Outro fator que desempenha um importante papel no fortalecimento da credibilidade da consultoria é o curriculum dos consultores (NETZ, 1996; ELTZ; VEIT, 1999; VASSALLO, 1998; ORLICKAS, 1999; KIPPING 2002 apud WOOD JR; PAULA, 2004b), ou seja, seus conhecimentos, competências e experiência.

O consultor, por definição, é aquele que dá conselhos, para tanto, está implícito que ele deve saber mais sobre o assunto ao qual está tratando, saber pesquisar e achar respostas para os problemas, saber pensar sobre o assunto, relacionando fatos, criando novas teses e desenvolvendo novas e melhores formas de se fazer as mesmas coisas que os outros fazem (BASTOS, 1999). “É o acesso à competência e ao notório saber a razão mais freqüente para a contratação de consultoria. Contratar um consultor é promover uma ampliação na capacidade da empresa e torná-la mais apta para o sucesso” (IBCO, 2007).

Eltz e Veit (1999, p. 67) inferem que “a expectativa mínima do consultando é de que o apoio de que necessita seja proveniente de profissional detentor de conhecimentos e habilidades relativas à situação que se apresenta e que possa provê-lo de autoridade e inspiração durante a busca de evolução”.

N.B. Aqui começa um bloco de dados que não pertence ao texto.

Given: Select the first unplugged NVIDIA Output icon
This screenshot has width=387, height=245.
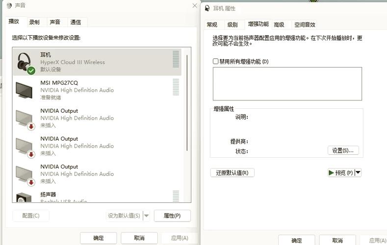Looking at the screenshot, I should (x=26, y=118).
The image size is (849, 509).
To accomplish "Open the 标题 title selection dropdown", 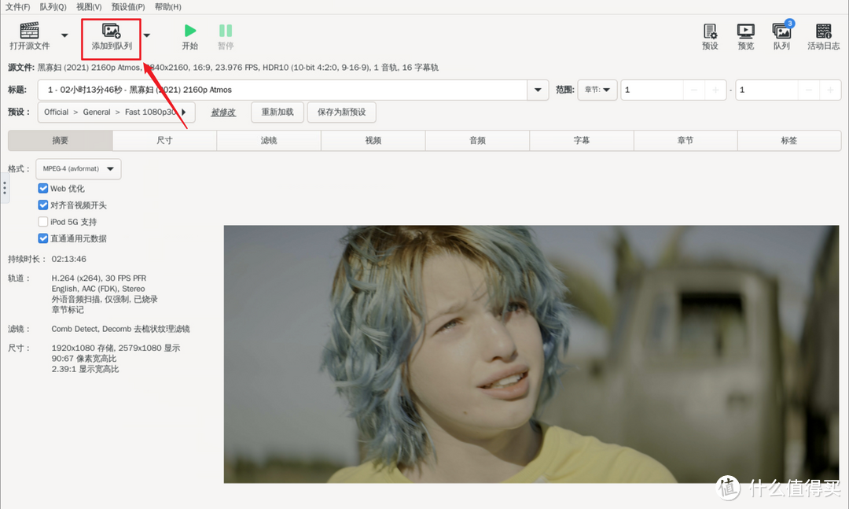I will 537,90.
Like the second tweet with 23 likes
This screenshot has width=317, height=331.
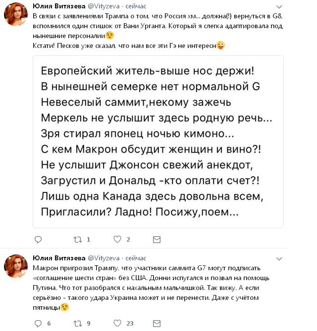point(117,323)
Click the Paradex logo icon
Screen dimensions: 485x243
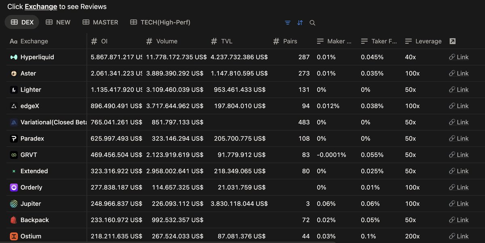point(13,138)
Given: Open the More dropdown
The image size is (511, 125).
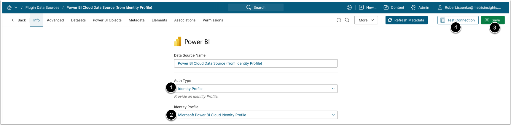Looking at the screenshot, I should point(366,20).
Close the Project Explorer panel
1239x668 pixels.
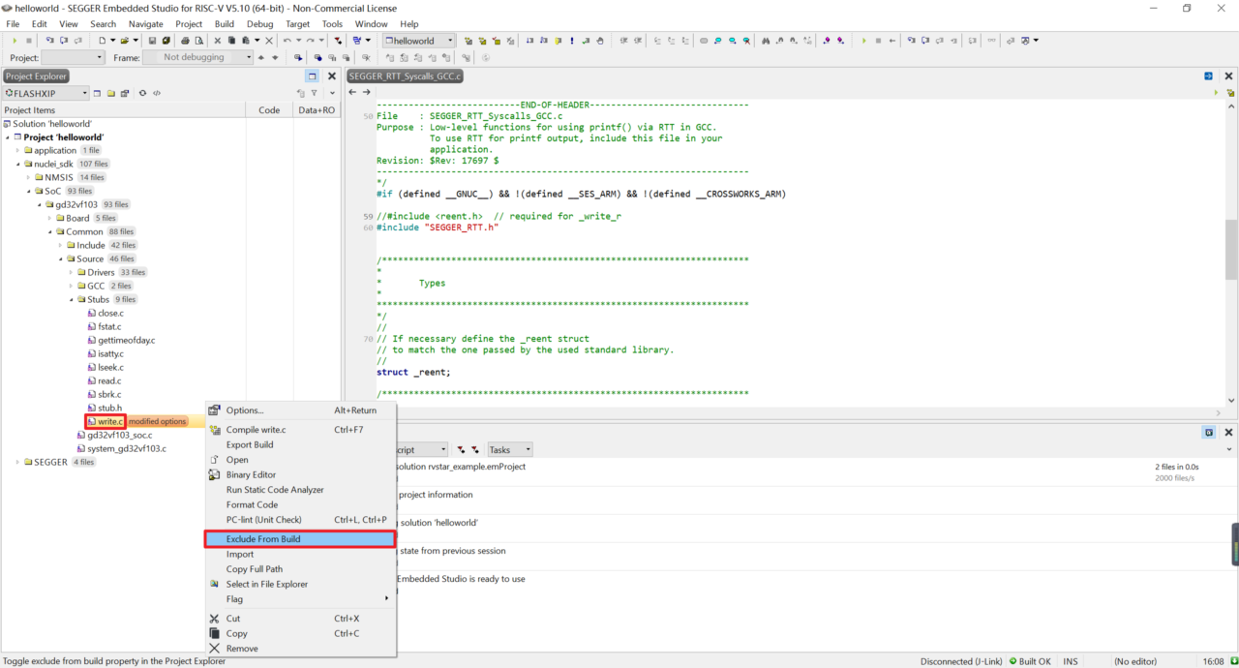(x=331, y=76)
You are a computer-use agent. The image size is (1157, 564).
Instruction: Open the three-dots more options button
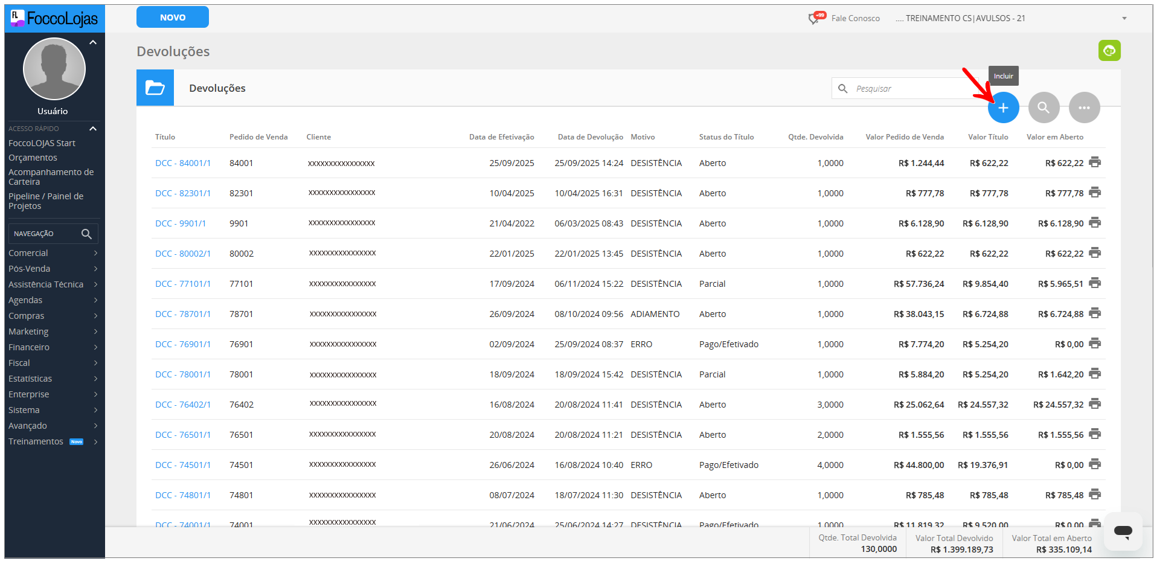pyautogui.click(x=1084, y=108)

Contudo, afirmam Kenton, Moody e Taylor (2003) nem sempre o cliente percebe no consultor interno um profissional atualizado como normalmente são os consultores externos, gerando no cliente a falta de confiança e no consultor interno o sentimento de frustração, por não ser percebido como capaz de oferecer um trabalho tão bom, às vezes até melhor, que o do

consultor externo.

Quando está se falando de consultoria interna no setor público a questão da legitimação do consultor interno é também destacada como um fator que não pode ser ignorado para que a ação do consultor seja eficaz e efetiva. Os estudos de Huffington e Brunning (1994, p. 160) mostram a importância da legitimação do consultor interno, para que este não seja visto como “um par de mãos extra”, ou seja, como mais um membro do grupo, mas que esteja claro o seu papel diferenciado na organização.

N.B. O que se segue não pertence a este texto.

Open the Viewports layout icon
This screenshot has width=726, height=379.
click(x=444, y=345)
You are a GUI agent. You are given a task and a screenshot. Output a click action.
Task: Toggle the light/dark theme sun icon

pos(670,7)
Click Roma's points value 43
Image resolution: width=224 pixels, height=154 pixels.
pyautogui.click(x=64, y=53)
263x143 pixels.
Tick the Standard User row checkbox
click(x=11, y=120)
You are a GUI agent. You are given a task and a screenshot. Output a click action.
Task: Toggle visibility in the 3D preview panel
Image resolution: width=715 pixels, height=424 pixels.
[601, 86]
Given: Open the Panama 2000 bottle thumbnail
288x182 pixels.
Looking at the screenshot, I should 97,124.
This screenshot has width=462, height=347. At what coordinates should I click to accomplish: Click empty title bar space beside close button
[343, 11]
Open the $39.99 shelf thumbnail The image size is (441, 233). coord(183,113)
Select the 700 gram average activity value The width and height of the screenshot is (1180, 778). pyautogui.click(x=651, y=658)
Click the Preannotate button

Huffington e Brunning (1994, p. xiv) salientam que a autonomia e a neutralidade do consultor interno podem sim, ser negociadas, e que em relação ao poder limitado desse profissional, “aqueles que realmente compreendem as dinâmicas do sistema usam não o seu próprio poder, mas os campos de força do próprio sistema”.

Acrescentam ainda, que, por ser servidor público e, portanto, compreender os dilemas e especificidades desse setor, isso pode contribuir para gerar maior confiança e credibilidade perante os clientes.

Assim, para que o cliente atribua legitimidade ao consultor interno, este terá que atender às suas expectativas em relação à(o): respeito da alta direção, confidencialidade, neutralidade, expertise integridade, ética e competência. A legitimação do consultor integra, portanto, não só os aspectos objetivos dessa atividade (conhecimentos, estruturação da atividade na organização, etc.) como os aspectos subjetivos (maneira de ser do consultor, integridade, congruência, ética, etc.).